• [What you will do]:
Look through the data below, and copy each line that carries the word "blue".

*** Material for the task ***

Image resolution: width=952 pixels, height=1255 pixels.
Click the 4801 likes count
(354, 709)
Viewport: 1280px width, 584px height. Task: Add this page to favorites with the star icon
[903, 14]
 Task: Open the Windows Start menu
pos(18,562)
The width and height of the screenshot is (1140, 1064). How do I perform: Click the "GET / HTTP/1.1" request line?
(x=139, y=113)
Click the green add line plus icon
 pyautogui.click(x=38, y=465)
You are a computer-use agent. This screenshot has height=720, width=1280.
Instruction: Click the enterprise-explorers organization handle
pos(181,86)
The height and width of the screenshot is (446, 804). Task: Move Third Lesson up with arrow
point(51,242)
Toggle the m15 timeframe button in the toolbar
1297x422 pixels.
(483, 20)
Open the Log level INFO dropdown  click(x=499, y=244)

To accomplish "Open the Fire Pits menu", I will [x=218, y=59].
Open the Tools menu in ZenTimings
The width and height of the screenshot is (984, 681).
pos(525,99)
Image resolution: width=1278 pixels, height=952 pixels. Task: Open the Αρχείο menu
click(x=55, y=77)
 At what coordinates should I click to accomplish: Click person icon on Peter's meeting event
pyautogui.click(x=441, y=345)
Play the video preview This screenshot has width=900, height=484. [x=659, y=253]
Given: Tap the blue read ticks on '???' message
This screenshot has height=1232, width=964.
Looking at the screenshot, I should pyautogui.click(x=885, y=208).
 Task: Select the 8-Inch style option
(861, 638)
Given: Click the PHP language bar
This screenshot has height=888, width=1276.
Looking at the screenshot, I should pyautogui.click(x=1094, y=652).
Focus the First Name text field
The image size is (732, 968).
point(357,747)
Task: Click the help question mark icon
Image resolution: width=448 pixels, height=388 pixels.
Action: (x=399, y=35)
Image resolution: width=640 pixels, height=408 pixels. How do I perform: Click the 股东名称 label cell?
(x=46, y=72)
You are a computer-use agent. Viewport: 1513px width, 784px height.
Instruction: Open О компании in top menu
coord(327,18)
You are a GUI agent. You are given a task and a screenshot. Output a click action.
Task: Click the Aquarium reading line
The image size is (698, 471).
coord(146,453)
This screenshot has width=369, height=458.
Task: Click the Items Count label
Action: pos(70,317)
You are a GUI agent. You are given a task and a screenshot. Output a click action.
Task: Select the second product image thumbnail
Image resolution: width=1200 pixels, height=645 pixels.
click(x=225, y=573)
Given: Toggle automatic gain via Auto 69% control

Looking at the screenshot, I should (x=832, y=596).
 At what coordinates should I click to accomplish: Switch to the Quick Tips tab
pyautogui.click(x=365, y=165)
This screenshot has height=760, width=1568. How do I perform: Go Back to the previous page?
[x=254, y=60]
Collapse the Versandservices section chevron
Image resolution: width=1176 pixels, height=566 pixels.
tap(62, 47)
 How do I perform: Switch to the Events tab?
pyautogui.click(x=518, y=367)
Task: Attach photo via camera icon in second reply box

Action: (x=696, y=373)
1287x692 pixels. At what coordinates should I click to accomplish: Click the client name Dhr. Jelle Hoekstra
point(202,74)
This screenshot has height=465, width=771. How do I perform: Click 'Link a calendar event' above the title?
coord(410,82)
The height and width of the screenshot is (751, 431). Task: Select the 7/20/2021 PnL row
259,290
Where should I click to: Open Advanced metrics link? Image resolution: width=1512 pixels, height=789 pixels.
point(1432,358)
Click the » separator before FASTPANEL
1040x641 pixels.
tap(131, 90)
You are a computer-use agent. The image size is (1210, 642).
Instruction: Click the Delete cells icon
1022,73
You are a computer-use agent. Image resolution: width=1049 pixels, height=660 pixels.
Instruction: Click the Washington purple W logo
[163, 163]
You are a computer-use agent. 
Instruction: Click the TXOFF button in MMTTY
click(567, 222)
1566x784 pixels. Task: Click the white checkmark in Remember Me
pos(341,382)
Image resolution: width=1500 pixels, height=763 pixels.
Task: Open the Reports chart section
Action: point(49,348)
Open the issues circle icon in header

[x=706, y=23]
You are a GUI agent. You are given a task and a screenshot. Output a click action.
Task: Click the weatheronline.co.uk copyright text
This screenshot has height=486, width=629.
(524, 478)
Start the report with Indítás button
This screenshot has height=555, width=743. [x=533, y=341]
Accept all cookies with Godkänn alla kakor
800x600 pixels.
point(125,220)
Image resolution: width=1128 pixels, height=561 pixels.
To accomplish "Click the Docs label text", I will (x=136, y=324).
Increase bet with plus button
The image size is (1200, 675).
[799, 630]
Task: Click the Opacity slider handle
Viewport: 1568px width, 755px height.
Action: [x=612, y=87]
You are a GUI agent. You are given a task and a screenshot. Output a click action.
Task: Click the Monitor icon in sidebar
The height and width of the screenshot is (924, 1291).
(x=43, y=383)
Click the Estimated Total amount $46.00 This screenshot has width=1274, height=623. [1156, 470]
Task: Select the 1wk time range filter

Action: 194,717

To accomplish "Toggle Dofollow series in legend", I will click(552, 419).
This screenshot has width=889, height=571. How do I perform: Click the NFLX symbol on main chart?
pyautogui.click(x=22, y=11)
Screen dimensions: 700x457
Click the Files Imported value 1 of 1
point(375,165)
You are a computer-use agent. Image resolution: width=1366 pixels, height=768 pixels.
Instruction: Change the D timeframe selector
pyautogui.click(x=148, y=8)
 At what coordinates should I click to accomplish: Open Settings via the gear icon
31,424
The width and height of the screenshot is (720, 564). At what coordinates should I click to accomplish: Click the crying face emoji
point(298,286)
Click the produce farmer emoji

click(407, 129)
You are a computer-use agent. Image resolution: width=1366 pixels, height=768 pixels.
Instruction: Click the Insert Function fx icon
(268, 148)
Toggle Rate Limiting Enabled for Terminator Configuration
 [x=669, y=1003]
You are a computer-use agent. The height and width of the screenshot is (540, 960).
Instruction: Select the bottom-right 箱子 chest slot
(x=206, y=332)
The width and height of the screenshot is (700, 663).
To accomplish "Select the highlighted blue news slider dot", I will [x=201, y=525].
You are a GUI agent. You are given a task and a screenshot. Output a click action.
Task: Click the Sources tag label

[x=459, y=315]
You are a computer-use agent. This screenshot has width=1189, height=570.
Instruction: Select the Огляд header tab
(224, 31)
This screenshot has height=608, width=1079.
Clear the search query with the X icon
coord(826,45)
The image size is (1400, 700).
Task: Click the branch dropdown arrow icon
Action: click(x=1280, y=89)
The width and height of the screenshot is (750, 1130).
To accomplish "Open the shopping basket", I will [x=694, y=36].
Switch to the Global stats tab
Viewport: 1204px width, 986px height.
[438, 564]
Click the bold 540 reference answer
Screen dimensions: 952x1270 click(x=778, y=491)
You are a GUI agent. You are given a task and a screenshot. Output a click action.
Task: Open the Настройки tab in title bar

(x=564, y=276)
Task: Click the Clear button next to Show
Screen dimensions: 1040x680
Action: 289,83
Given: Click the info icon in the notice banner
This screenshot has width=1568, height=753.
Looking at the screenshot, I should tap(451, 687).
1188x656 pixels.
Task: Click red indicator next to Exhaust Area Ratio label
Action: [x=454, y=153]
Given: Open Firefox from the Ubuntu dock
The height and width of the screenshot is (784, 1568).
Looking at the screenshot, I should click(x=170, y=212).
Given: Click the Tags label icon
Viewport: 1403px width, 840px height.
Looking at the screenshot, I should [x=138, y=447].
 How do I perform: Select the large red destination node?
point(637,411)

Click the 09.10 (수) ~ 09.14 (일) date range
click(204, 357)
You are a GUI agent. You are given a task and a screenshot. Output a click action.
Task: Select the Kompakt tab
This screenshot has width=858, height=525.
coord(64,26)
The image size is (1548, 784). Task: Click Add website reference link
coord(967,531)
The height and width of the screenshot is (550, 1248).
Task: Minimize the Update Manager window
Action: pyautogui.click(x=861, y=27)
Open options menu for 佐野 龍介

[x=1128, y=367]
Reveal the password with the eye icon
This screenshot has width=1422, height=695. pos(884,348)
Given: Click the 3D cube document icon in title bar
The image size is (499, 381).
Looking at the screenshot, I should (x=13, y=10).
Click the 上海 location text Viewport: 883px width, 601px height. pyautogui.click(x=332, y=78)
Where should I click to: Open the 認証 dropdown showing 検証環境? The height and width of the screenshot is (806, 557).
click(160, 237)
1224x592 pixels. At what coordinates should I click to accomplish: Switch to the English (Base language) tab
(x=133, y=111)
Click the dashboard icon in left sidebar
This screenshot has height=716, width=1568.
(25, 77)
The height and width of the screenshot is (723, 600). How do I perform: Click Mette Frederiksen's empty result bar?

*** End of Material for the task ***

• [Response box]:
Given: Tap the blue read ticks on '???' message
To accomplish "Select the highlighted blue news slider dot", I will [x=201, y=525].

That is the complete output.